La première partie du titre témoigne d’un espoir qui m’habite. Post Pulvis, « Après les cendres ». Parce que c’est de ses cendres que le phœnix renaît. Les obstacles sont naturels, aucune voie n’en est dépourvue. Celui qui veut l’idéal doit risquer la peine. Qui ne tente rien n’a rien. Pour cause, il est triste et néfaste de se conforter dans la boue par peur de l’inconnu. L’esprit se perd parfois dans les méandres achromes, mais nul effort n’est vain et le regard doit toujours fixer l’éther.
Post Pulvis, car celui qui ne connaît la nuit ne connaîtra le jour…

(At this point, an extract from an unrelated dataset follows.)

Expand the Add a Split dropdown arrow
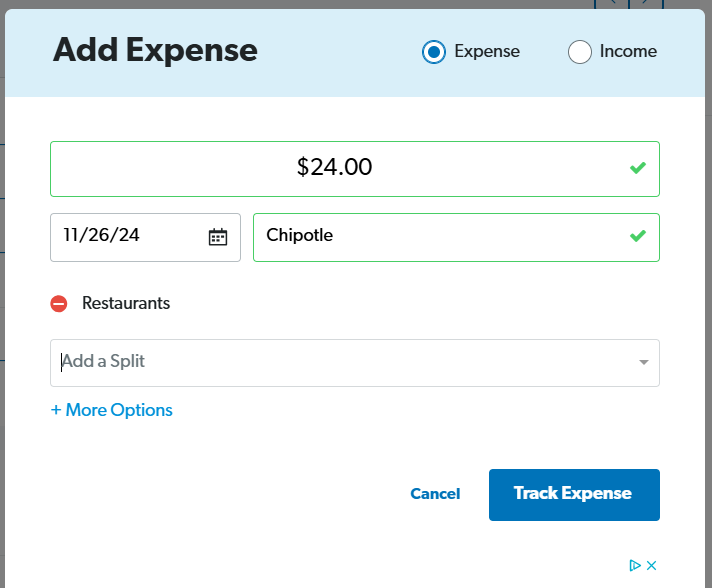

Mais il y a aussi un autre axe de réflexion qui m’est cher. Réversibilité, « Et si les choses étaient le contraire de ce que l’on croit ? ». Parce que nos sens sont constamment conditionnés par les conventions si longtemps transmises à travers les ères. Qui dit que le jour survient à la fin de la nuit ? Qui dit que l’éphémère n’a pas d’éternité ?… Tant de questions qui ont mené à la composition des poèmes de Réversibilité. Il est bon, à mon sens, de se défaire quelques fois des cloisons qui freinent l’expression de soi. Parce que le monde ne s’arrête pas à ce que l’un voit et s’étend même au-delà de l’entendement.